WHAT YOU HAVE TO DO => Every entry below is to be copied exactly, with nothing omitted.

Records from a collection:
--
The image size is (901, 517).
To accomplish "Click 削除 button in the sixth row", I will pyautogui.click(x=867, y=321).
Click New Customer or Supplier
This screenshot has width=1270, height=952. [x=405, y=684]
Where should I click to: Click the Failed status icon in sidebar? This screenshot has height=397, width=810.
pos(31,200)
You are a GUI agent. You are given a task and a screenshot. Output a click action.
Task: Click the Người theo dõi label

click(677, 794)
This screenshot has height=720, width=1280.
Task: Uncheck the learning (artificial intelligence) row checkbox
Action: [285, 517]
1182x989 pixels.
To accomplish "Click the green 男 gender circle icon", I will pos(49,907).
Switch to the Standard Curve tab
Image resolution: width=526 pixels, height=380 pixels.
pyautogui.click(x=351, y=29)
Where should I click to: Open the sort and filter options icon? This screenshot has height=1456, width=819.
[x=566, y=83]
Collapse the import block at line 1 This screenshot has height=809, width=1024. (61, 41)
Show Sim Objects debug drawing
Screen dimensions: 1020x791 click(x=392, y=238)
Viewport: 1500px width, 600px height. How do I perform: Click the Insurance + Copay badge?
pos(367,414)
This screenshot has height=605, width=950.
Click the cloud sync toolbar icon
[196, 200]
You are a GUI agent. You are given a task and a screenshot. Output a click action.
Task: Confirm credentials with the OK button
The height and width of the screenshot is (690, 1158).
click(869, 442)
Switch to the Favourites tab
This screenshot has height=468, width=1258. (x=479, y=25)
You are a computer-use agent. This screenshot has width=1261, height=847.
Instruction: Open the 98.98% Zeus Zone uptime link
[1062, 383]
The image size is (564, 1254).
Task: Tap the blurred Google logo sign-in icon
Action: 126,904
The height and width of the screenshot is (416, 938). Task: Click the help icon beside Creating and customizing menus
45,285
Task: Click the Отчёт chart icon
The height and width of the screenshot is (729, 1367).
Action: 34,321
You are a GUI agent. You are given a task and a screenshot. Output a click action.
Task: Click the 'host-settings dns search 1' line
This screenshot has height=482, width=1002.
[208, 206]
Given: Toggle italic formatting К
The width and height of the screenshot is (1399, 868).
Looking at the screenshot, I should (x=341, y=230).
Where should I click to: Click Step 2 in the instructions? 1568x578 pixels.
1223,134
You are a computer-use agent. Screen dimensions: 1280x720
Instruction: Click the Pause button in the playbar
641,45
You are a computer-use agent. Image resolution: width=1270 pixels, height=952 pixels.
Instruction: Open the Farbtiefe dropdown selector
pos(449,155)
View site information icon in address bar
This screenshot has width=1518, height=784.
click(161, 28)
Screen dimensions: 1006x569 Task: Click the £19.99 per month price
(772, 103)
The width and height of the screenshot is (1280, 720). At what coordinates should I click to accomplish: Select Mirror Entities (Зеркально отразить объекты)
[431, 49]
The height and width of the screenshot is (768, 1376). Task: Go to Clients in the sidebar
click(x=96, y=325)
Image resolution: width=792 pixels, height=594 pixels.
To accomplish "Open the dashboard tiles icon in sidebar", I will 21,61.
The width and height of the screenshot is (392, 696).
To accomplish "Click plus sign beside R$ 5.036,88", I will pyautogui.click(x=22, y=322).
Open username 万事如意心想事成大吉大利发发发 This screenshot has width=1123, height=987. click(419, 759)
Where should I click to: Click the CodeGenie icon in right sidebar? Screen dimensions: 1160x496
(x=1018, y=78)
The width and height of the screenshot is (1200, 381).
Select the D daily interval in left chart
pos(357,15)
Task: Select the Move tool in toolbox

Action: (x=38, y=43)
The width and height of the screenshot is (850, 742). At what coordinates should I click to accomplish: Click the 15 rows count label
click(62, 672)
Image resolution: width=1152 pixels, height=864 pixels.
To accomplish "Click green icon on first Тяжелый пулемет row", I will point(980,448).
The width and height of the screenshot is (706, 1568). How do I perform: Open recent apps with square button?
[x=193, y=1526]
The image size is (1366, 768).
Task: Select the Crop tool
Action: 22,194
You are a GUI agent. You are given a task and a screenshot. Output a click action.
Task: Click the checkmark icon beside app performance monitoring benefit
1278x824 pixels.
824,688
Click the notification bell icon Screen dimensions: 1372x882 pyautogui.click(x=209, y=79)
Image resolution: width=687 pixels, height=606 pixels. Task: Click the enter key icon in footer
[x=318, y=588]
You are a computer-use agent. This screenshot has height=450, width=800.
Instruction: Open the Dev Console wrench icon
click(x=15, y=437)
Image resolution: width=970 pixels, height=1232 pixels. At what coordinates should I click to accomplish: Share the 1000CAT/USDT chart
--
OUTPUT FOR THIS TASK =>
The image size is (901, 517).
To accomplish "Click 削除 button in the sixth row", I will pyautogui.click(x=867, y=321).
Click New Customer or Supplier
This screenshot has width=1270, height=952. [x=405, y=684]
Where should I click to: Click the Failed status icon in sidebar? This screenshot has height=397, width=810.
pos(31,200)
You are a GUI agent. You are given a task and a screenshot. Output a click action.
Task: Click the Người theo dõi label

click(677, 794)
This screenshot has height=720, width=1280.
Task: Uncheck the learning (artificial intelligence) row checkbox
Action: [285, 517]
1182x989 pixels.
To accomplish "Click the green 男 gender circle icon", I will pos(49,907).
Switch to the Standard Curve tab
Image resolution: width=526 pixels, height=380 pixels.
pyautogui.click(x=351, y=29)
Where should I click to: Open the sort and filter options icon? This screenshot has height=1456, width=819.
[x=566, y=83]
Collapse the import block at line 1 This screenshot has height=809, width=1024. (61, 41)
Show Sim Objects debug drawing
Screen dimensions: 1020x791 click(x=392, y=238)
Viewport: 1500px width, 600px height. How do I perform: Click the Insurance + Copay badge?
pos(367,414)
This screenshot has height=605, width=950.
Click the cloud sync toolbar icon
[196, 200]
You are a GUI agent. You are given a task and a screenshot. Output a click action.
Task: Confirm credentials with the OK button
The height and width of the screenshot is (690, 1158).
click(869, 442)
Switch to the Favourites tab
This screenshot has height=468, width=1258. (x=479, y=25)
You are a computer-use agent. This screenshot has width=1261, height=847.
Instruction: Open the 98.98% Zeus Zone uptime link
[1062, 383]
The image size is (564, 1254).
Task: Tap the blurred Google logo sign-in icon
Action: 126,904
The height and width of the screenshot is (416, 938). Task: Click the help icon beside Creating and customizing menus
45,285
Task: Click the Отчёт chart icon
The height and width of the screenshot is (729, 1367).
Action: 34,321
You are a GUI agent. You are given a task and a screenshot. Output a click action.
Task: Click the 'host-settings dns search 1' line
This screenshot has height=482, width=1002.
[208, 206]
Given: Toggle italic formatting К
The width and height of the screenshot is (1399, 868).
Looking at the screenshot, I should (x=341, y=230).
Where should I click to: Click Step 2 in the instructions? 1568x578 pixels.
1223,134
You are a computer-use agent. Screen dimensions: 1280x720
Instruction: Click the Pause button in the playbar
641,45
You are a computer-use agent. Image resolution: width=1270 pixels, height=952 pixels.
Instruction: Open the Farbtiefe dropdown selector
pos(449,155)
View site information icon in address bar
This screenshot has width=1518, height=784.
click(161, 28)
Screen dimensions: 1006x569 Task: Click the £19.99 per month price
(772, 103)
The width and height of the screenshot is (1280, 720). At what coordinates should I click to accomplish: Select Mirror Entities (Зеркально отразить объекты)
[431, 49]
The height and width of the screenshot is (768, 1376). Task: Go to Clients in the sidebar
click(x=96, y=325)
Image resolution: width=792 pixels, height=594 pixels.
To accomplish "Open the dashboard tiles icon in sidebar", I will 21,61.
The width and height of the screenshot is (392, 696).
To accomplish "Click plus sign beside R$ 5.036,88", I will pyautogui.click(x=22, y=322).
Open username 万事如意心想事成大吉大利发发发 This screenshot has width=1123, height=987. click(419, 759)
Where should I click to: Click the CodeGenie icon in right sidebar? Screen dimensions: 1160x496
(x=1018, y=78)
The width and height of the screenshot is (1200, 381).
Select the D daily interval in left chart
pos(357,15)
Task: Select the Move tool in toolbox

Action: (x=38, y=43)
The width and height of the screenshot is (850, 742). At what coordinates should I click to accomplish: Click the 15 rows count label
click(62, 672)
Image resolution: width=1152 pixels, height=864 pixels.
To accomplish "Click green icon on first Тяжелый пулемет row", I will point(980,448).
The width and height of the screenshot is (706, 1568). How do I perform: Open recent apps with square button?
[x=193, y=1526]
The image size is (1366, 768).
Task: Select the Crop tool
Action: 22,194
You are a GUI agent. You are given a task and a screenshot. Output a click action.
Task: Click the checkmark icon beside app performance monitoring benefit
1278x824 pixels.
824,688
Click the notification bell icon Screen dimensions: 1372x882 pyautogui.click(x=209, y=79)
Image resolution: width=687 pixels, height=606 pixels. Task: Click the enter key icon in footer
[x=318, y=588]
You are a computer-use agent. This screenshot has height=450, width=800.
Instruction: Open the Dev Console wrench icon
click(x=15, y=437)
Image resolution: width=970 pixels, height=1232 pixels. At what coordinates should I click to accomplish: Share the 1000CAT/USDT chart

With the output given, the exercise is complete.